Alan Lopez, national bilingual CARE training manager at GAF, said the manufacturer has been working with suppliers to have their Latino-focused training programs to support this growing demographic.

“Partnering with distributors plays a big part of it, as they are the ones meeting and seeing these contractors,” Lopez told RSP in a 2023 interview. “If you’re going to jump into this and try to engage with the Hispanic community, it cannot just be everything you do in English translated and dump it.”

Sean McDevitt, chief human resources officer at Beacon, said it’s up to distributors to take the initiative and work on incorporating Spanish-speaking employees and programs into their operations. He noted at Beacon that it’s about making it easier to apply and having candidate vetting materials prepared in Spanish and English.  

“[Distribution is] over-indexed in Latinos on all the jobs that surround us and the jobs that we need,” said McDevitt. “Right now, it’s a warehouse. If you need to hire a warehouse worker in most of the country, and if you don’t hire Spanish speakers, you’re walking away from 50-plus percent of your candidate pool, and that’s foolish.”

SRS Distribution continues to support this demographic with its Para Latinos program, which includes a busy booth dedicated to Latino and Hispanic attendees to the 2024 IRE. Dan Tinker, president and CEO of SRS Distribution, said SRS is proud of the support it provides and is glad others are doing the same.

“We couldn’t be any prouder of all of the things we’re doing to try to help that community and to bring every opportunity that every other contractor does in the industry [to them],” said Tinker. “I think a lot of people are following our lead now, which is great because [the community] deserves it, and they’re a huge demographic in this industry.”

Technology Use

Seventy percent of contractors say estimating software is the most commonly used technology in their businesses, with 70% of respondents using some version, followed by enterprise software at 68%.

A hand-held drone guidance devise.Commercial roofers are the driving force in technology use, with 76% saying they use both types of software compared to 64% of primarily residential contractors.

More than half, 56%, of respondents, use business process software, while 53% turn to cloud computing. Only 43% of respondents use drones, but it is also the technology that contractors are most curious about; 28% said it’s under discussion to incorporate drones into their operations within the next two years. 

Another tech the statistics highlighted that is creating buzz within the industry is artificial intelligence. Just over 20% of contractors currently use it, while 26% are considering adopting it within the next two years. 

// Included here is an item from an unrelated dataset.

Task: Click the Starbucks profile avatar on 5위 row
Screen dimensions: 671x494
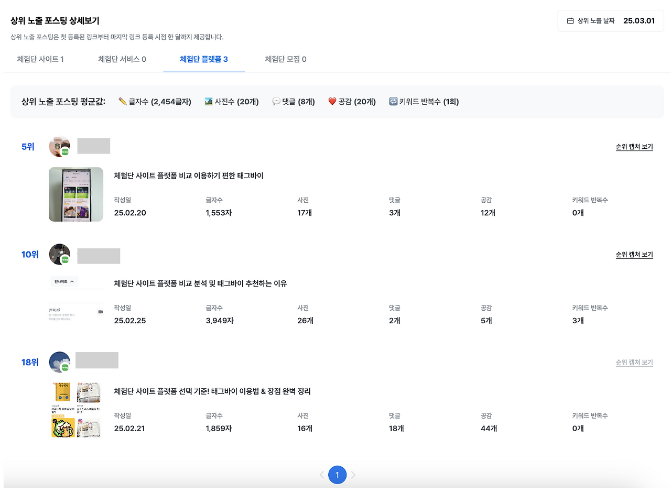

AI was the focus of the first keynote presentation at the 2024 International Roofing Expo, with presenter Josey Parks, CEO of Total Home Roofing and J. Wales Enterprises, saying it’s leading a “Fourth Industrial Revolution.”

“I want to tell everyone how to use technology and really teach people how to leverage it for good,” Parks said, adding later in his talk, “I've been looking at it for many years, and it's just blown my mind what's coming, smart cities with fiber optics and … the speed of information.”